Natural justice and jurisdiction are the two fundamental doctrines of adjudication, and should the adjudicator offend either, her decision may be unenforceable. A breach of natural justice is a defence to the summary enforcement of the adjudicator’s decision and should the adjudicator breach the rules in an act of bad faith then it may be argued that the adjudicator is liable to pay the party costs. This chapter explores the development of natural justice in the adjudication arena.
The rules of natural justice have their origins in the judiciary’s control of decisions made by public authorities in early Victorian times. As Lord Hewitt CJ succinctly put it: “It is critical that justice should not only be done, but should manifestly and undoubtedly be seen to be done” (R v Sussex Justices ex parte McCarthy [1924]).
Today, natural justice is enshrined into legislation. In the Human Rights Act 1998 Article 6 states that “… everyone is entitled to a fair and public hearing within a reasonable time by an independent and impartial tribunal established by law.” Even though it is thought that Article 6 does not apply to adjudication – due to its temporarily binding nature (Elanay Contracts Ltd v The Vestry [2000]) – it is now trite law that natural justice applies to adjudication.
Natural Justice in Adjudication
As in most forms of dispute resolution that involve an independent third-party decision maker, there is a requirement for the adjudicator to comply with the rules of natural justice. Amec v Whitefriars [2004] – and the subsequent Court of Appeal decision – established the fact that the adjudicator is a servant to natural justice, albeit with a slightly lower bar.
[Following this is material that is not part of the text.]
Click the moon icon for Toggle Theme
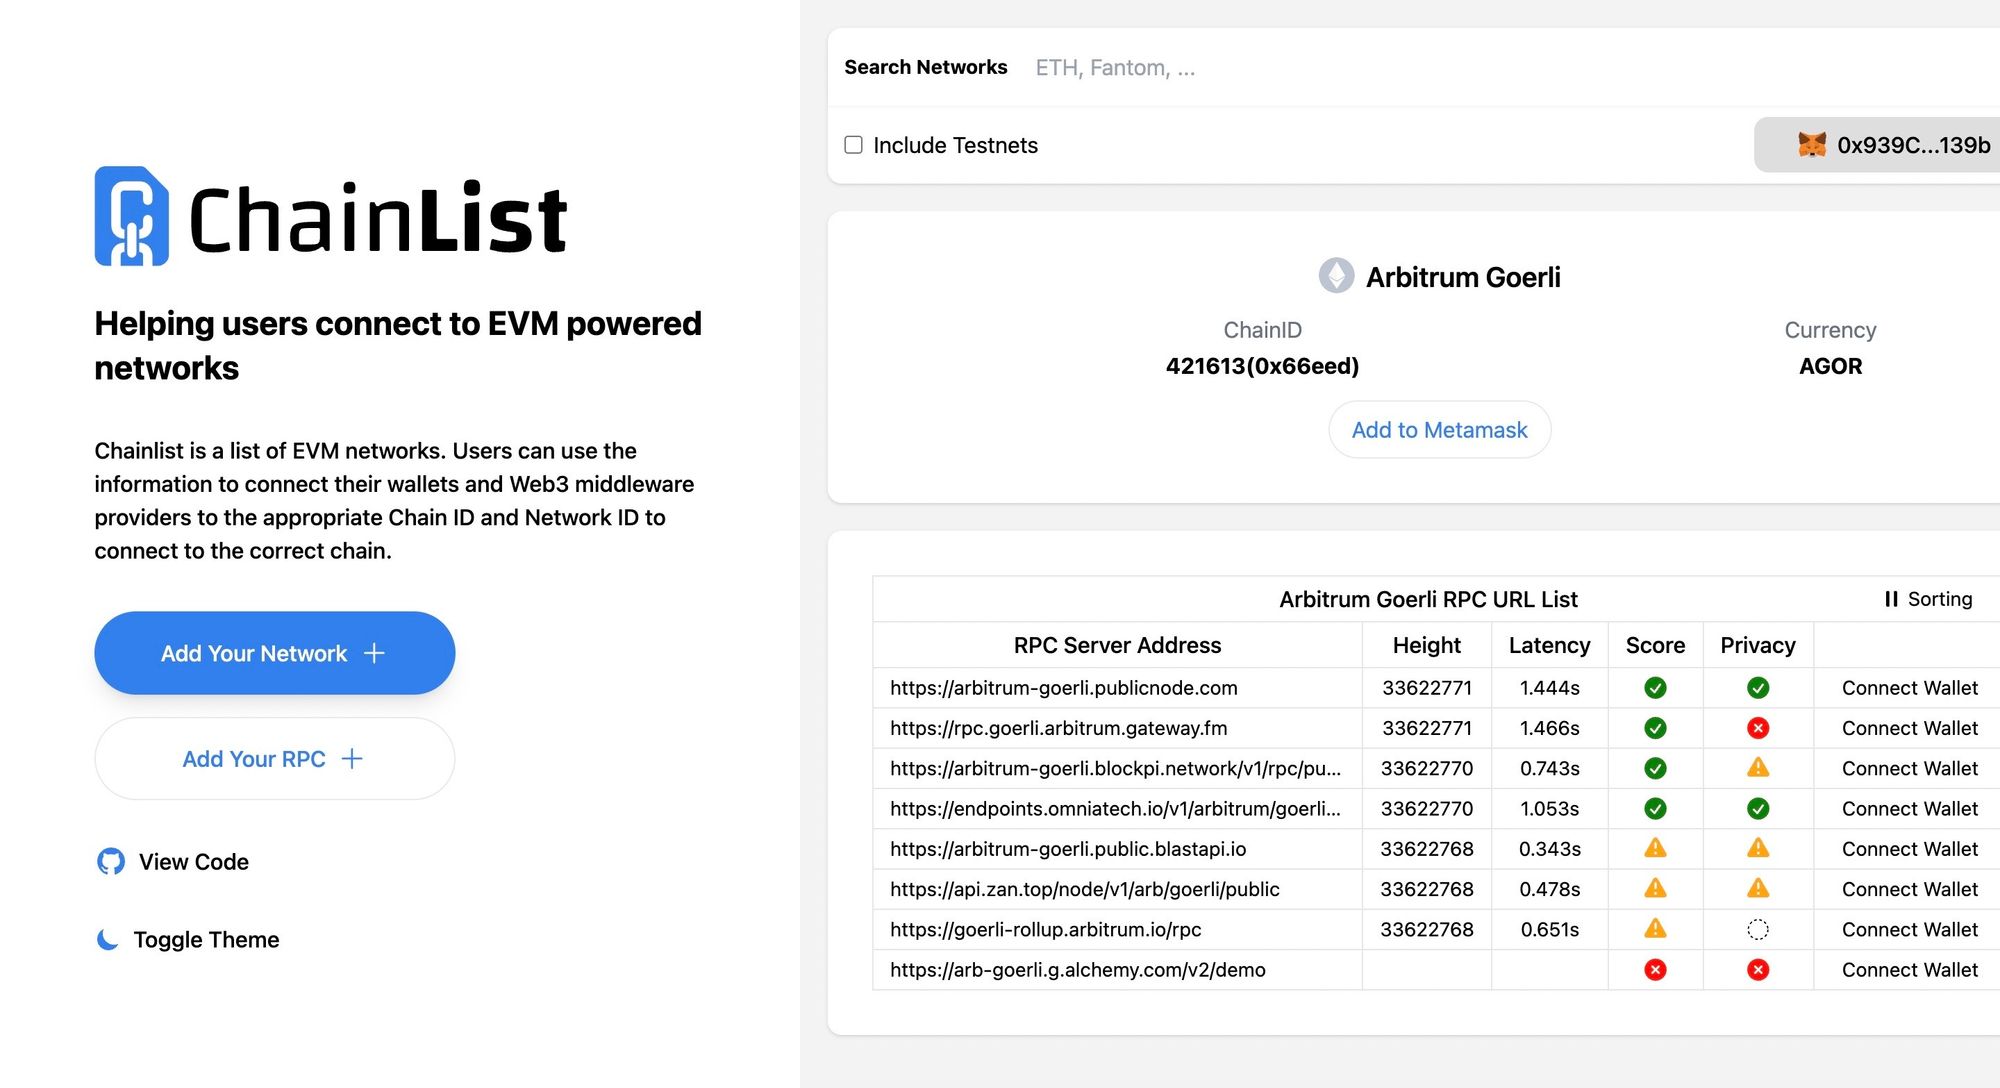The height and width of the screenshot is (1088, 2000). click(x=107, y=939)
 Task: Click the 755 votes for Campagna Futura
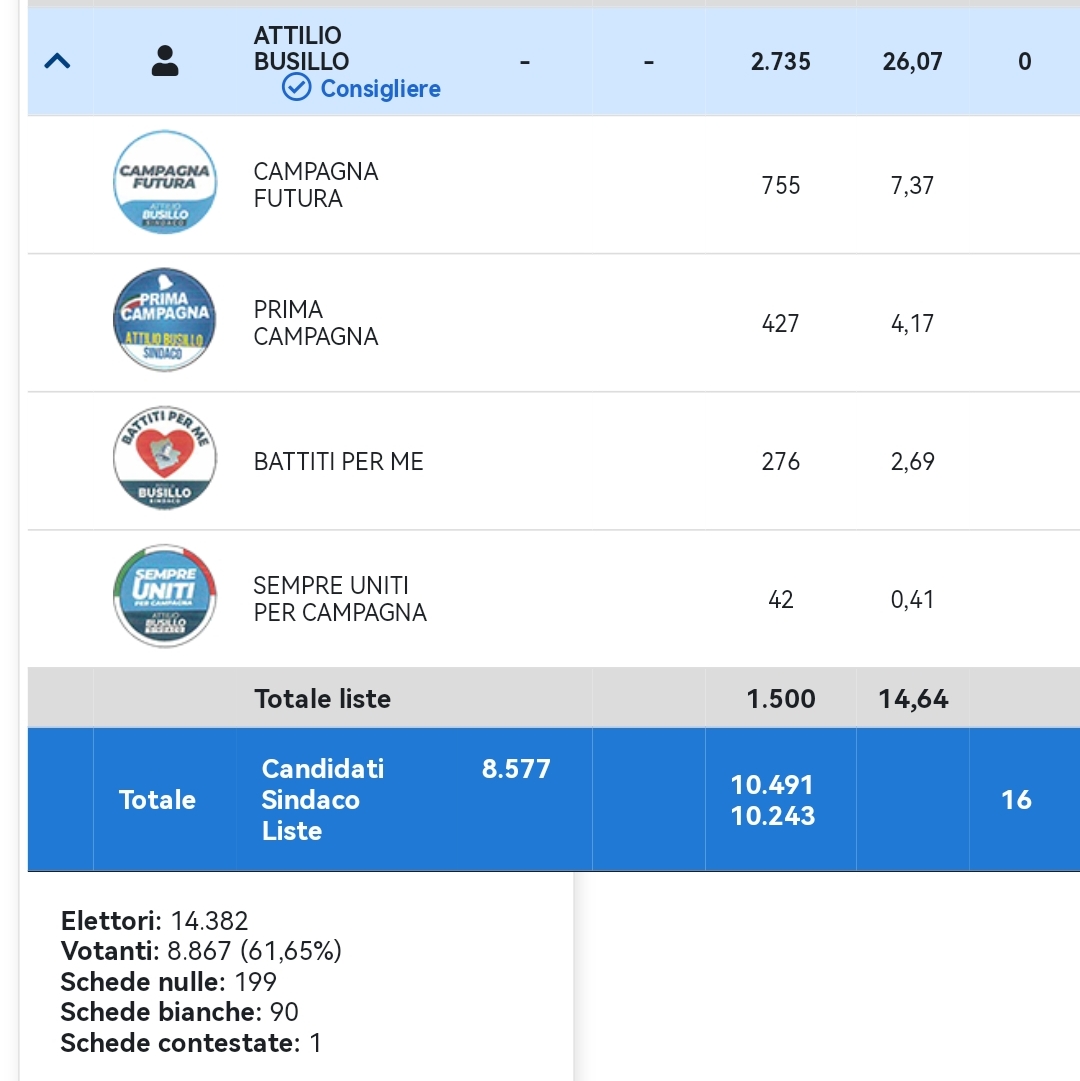click(780, 185)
In the Court of Appeal, Dyson LJ defined natural justice as follows: “The common law rules of natural justice … are twofold. First, the person affected has the right to prior notice and an effective opportunity to make representations before a decision is made. Secondly, the person affected has the right to an unbiased tribunal.” Statutory adjudication adheres to this definition of natural justice and the articles ‘B is for Bias’ and ‘P is for Procedural Unfairness’ discuss the rules applicable to each.
The right to challenge the adjudicator’s decision is predominantly limited to procedural and not substantive matters. Put simply, for a breach of natural justice to occur, the adjudicator must fail to give a party a fair hearing. Natural Justice concerns whether the process is conducted fairly and not whether the adjudicator gets the decision wrong. It naturally follows that a wrong decision could be due to the way the procedure is conducted, hence the reason the rules are of fundamental importance.
Test for Breach
In adjudication, the court has determined that adjudicators have a qualified duty to comply with the requirements of natural justice. The duty is qualified due to the tight timescale imposed by Parliament and the provisional nature of adjudicators’ decisions. To give some context on when the Courts may intervene in adjudication enforcement proceedings, in Cantillon v Urvasco [2008] Akenhead J said that a breach of the rules of natural justice must be more than peripheral. That has come to be known as a ‘material breach’.
A material breach of natural justice will always be a question of fact and degree (Discain v Opecprime [2000]). Judge Bowsher QC stated: “Repugnant as it may be to one’s approach to judicial decision-making, I think that the system created by the [Act] can only be made to work in practice if some breaches of the rules of natural justice which have no demonstrable consequence are disregarded.”
In Van Oord v Dragados [2022], the adjudicator had failed to canvass the parties on his own view and Dragados stated that given the opportunity it would have raised a different defence. The judge found that Dragados was not required to prove it would have succeeded, only that it had a tenable argument. The judge said, “The test is not ‘Has an unjust result been reached?’ but ‘Was there an opportunity afforded for injustice to be done?’ If there was such an opportunity, the decision cannot stand.” Time will tell if this Scottish judgment is a larger burden facing the adjudicator and whether it will be persuasive in other jurisdictions.
With bias, the court has a distinctive objective test. This test states that a fair-minded and informed observer would need to consider there a real possibility that the tribunal was not impartial. That is a rather high bar and there are few occasions whereby the adjudicator has fallen foul.
Conclusion
It is a rare event that the adjudicator has crossed the line and fallen foul to either bias or procedural unfairness. This is testament to the adjudicators and the standards upheld. However, the author opines that there is an infinitude of opportunity to cross the line and breach the rules of natural justice, even under the truncated adjudication procedure, and the adjudicator must ensure to maintain the highest standards.